» Qué hacer
Dispón como lista numerada las líneas del listado que van desde la que contiene "also (450, 453)" hasta el final, ambas incluidas. Omite las líneas en blanco.

(Registros para ubicar elementos descritos)
========
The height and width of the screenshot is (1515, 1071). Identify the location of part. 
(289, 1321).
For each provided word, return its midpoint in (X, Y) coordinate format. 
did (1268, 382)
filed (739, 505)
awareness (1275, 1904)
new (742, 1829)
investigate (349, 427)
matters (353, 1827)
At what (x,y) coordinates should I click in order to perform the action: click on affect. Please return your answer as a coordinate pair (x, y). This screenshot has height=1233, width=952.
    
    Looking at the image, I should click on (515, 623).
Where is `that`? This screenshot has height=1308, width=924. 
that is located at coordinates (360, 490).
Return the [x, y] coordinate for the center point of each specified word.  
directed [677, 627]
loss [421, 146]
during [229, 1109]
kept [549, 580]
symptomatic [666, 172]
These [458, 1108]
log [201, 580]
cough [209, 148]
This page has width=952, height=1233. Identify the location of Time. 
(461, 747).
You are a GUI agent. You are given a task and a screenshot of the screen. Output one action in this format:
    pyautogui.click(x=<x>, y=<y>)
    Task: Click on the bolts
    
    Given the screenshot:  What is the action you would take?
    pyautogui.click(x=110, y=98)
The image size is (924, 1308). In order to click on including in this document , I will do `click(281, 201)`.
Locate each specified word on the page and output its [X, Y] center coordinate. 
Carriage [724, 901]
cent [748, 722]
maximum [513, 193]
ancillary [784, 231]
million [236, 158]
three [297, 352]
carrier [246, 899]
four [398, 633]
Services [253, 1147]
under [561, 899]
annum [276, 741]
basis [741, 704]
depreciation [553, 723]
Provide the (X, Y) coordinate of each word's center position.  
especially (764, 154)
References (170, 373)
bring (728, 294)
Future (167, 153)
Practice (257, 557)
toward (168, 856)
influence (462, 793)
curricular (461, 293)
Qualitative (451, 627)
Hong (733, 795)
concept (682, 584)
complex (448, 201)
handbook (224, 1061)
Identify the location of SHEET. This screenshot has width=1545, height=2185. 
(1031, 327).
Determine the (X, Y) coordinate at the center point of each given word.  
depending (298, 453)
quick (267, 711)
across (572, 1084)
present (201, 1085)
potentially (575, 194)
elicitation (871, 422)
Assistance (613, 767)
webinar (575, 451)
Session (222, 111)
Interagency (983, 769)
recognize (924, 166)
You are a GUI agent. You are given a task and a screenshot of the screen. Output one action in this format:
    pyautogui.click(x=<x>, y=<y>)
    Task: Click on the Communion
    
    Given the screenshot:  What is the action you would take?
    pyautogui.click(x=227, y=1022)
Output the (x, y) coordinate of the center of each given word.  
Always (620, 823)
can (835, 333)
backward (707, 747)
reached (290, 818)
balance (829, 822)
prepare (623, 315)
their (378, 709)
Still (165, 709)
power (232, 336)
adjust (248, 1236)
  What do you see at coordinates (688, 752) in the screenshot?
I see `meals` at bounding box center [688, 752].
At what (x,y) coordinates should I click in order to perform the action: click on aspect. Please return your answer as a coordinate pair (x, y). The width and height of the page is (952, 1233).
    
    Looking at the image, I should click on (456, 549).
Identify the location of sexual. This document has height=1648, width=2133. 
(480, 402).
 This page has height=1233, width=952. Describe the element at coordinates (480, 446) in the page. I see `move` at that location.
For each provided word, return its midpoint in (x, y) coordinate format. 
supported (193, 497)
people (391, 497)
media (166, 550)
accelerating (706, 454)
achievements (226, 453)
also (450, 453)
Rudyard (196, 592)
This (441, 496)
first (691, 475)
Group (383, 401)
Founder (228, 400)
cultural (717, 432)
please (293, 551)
========
» Resultado
1. also (450, 453)
2. Rudyard (196, 592)
3. This (441, 496)
4. first (691, 475)
5. Group (383, 401)
6. Founder (228, 400)
7. cultural (717, 432)
8. please (293, 551)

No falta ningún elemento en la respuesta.